Those around me continued to hum, which sounded like a thousand small buzzing bees. I was praying I wouldn’t be stung, but there was little doubt of the energy that was being generated and directed at me. Even though he still chanted in his native voice, I could understand him, a feat that did not at all seem odd to me. He told me the fire called to me, that I must breathe in its flames, to allow its heat to fill my veins, to allow it to.. consume me.
I had heard, once, of men walking over white hot coals with not so much as a tiny blister. I could not comprehend that, not then, and not now, because that was exactly what he was asking me to do. He went first, his first step causing fire and ash to spark upwards. He walked backwards, his finger curled in towards him in repetitive motion, beckoning me to join him. I knew that I would either be raised, or razed. I really hoped it wasn’t the latter.
I was feeling rather damned for my part in destroying the cards of my ancestors. I hadn’t moved, my body stiff, my heart heavy. The cursed cards were nothing more than charcoal now, as were the whispers that had faded with the onset of villagers hum. It was all I felt I could do to stand upright and not teeter, before I took that first step.

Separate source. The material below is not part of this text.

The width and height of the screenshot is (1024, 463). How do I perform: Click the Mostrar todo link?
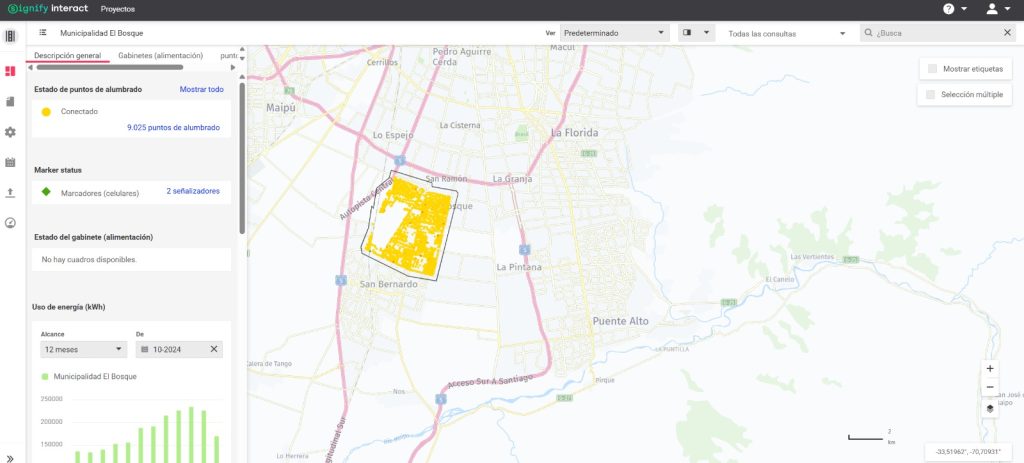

The soles of my bare feet touched the white hot grandeur of coals. There was no flinch, no clutter of thought that would disrupt the baptismal of flames. I didn't burn. I didn't even feel hot, though the sweat from earlier did trickle down over my belly, to drop, sizzling on the coals. One step after another I followed forward his backwards steps, not once taking my eyes off of him for fear the spell.. possession, or whatever this was.. would be broken, and she would be annihilated.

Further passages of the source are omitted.